Submitted by Mike Lovas, Saint Paul Emergency Management
What type of batteries do your smoke detectors take? If you don’t know, perhaps you haven’t changed your smoke detector batteries in quite a while. The usual rule of thumb is to change your batteries twice a year using the start and end of Daylight Savings Time to remember to perform this simple but crucial preventative maintenance. When you change your clocks, change your smoke detector batteries.
Each year, more than 2,500 people die and 12,600 are injured in home fires in the US, with property loss estimated at $7.3 billion every year. Fire spreads quickly, becoming life-threatening in two minutes, and within five minutes a house can be engulfed by flames. The flames aren’t the only threat either. The heat and smoke produced by fire can be more dangerous. Inhaling the super-hot air can scorch your lungs. The smoke and gases produced can make you disoriented or drowsy. Asphyxiation is the leading cause of fire deaths, exceeding burns by a ratio of three-to-one according to the US Fire Administration.
Many potential fire hazards in the home and at the workplace fall into three categories: electrical hazards, natural gas hazards and flammable liquids. Electrical fires are some of the most common fires in a house.
Have you ever been running late or been distracted by kids, the dog, or something else and rushed out the door, forgetting to turn off an electrical appliance like the stove, oven, coffeemaker or even a space heater? Do you daisy-chain power strips with more cords than an outlet can handle or use extension cords as permanent wiring, tucked behind a couch or table, to reach a lamp or other object? Is your fuse box properly labeled?
It is important to have evacuation plans to include alternate routes for your house, and it is important to practice and discuss these plans with all members of your family. Review the placement of your smoke alarms. Do they sound an alarm? Voice alerts? Some even have a bright light that can shine through smoke to help you find your way out. This is important because room temperatures in a fire can be 100 degrees at floor level and rise to 600 degrees at eye level.
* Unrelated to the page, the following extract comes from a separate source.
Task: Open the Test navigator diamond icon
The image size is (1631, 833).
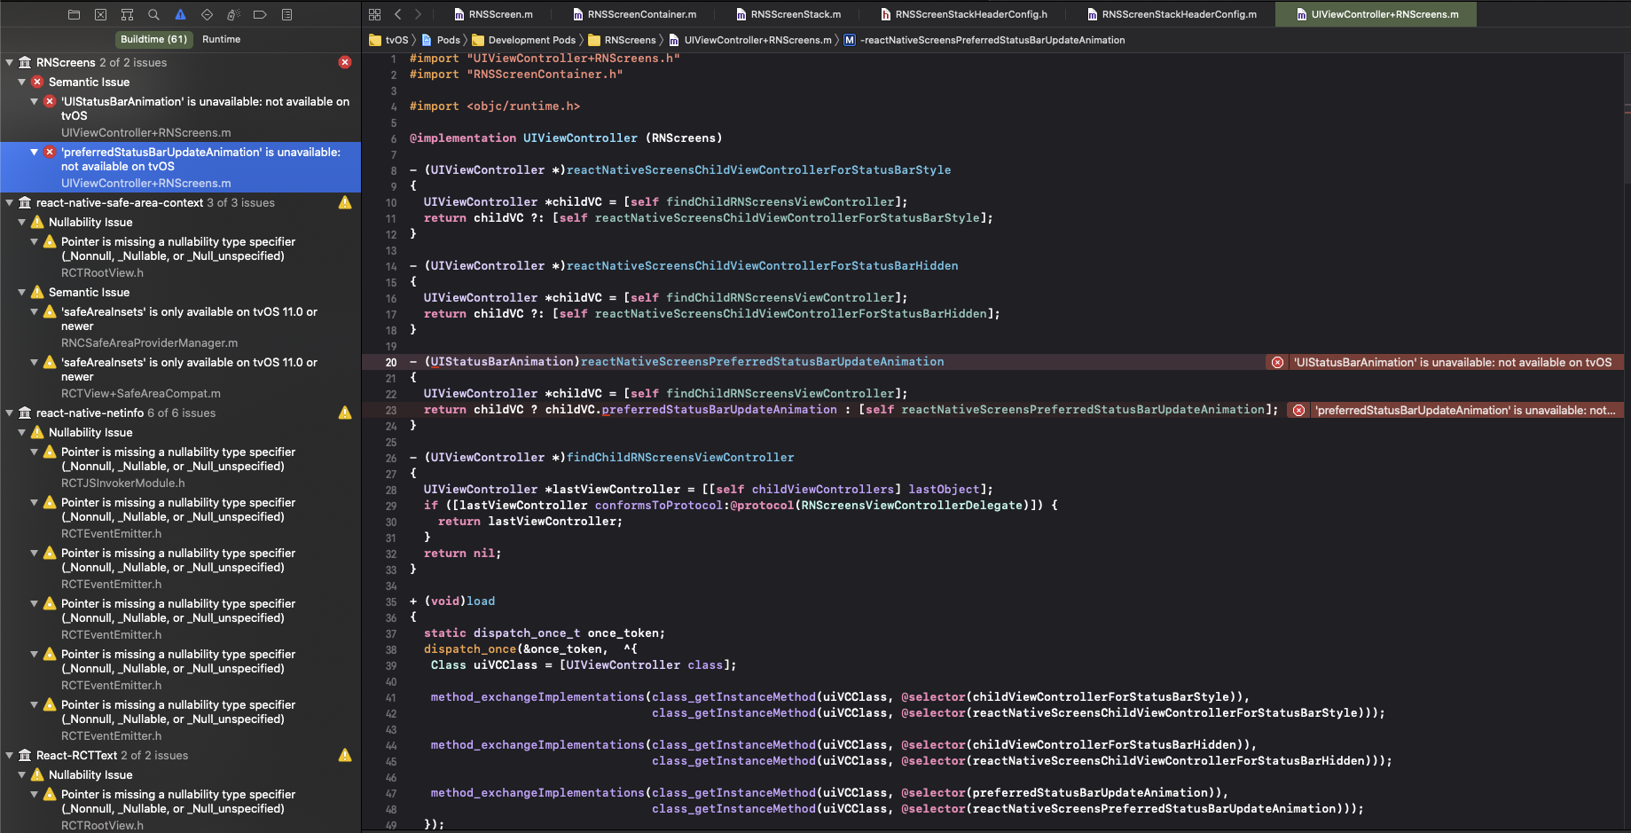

Always have two ways to exit the fire area. A backup escape plan is necessary in case your main escape route becomes blocked. Whenever possible, as you leave the area, shut doors behind you to confine the fire. Feel closed doors with the back of your hand, working from the bottom of the door up. Do NOT touch the door handle before feeling the door. If the door is hot, there is a fire behind it. Do not enter! Opening the door will feed additional oxygen to the fire. Trapped fuel vapors can ignite violently.
Did you know there are smoke alarms made for people with visual or hearing impairments? Audible alarms for visually impaired people should pause with a small window of silence between each successive cycle so that they can listen to instructions or voices of others. Smoke alarms with a vibrating pad or flashing light are available for the hearing impaired. Contact your local fire department for information about obtaining a flashing or vibrating smoke alarm.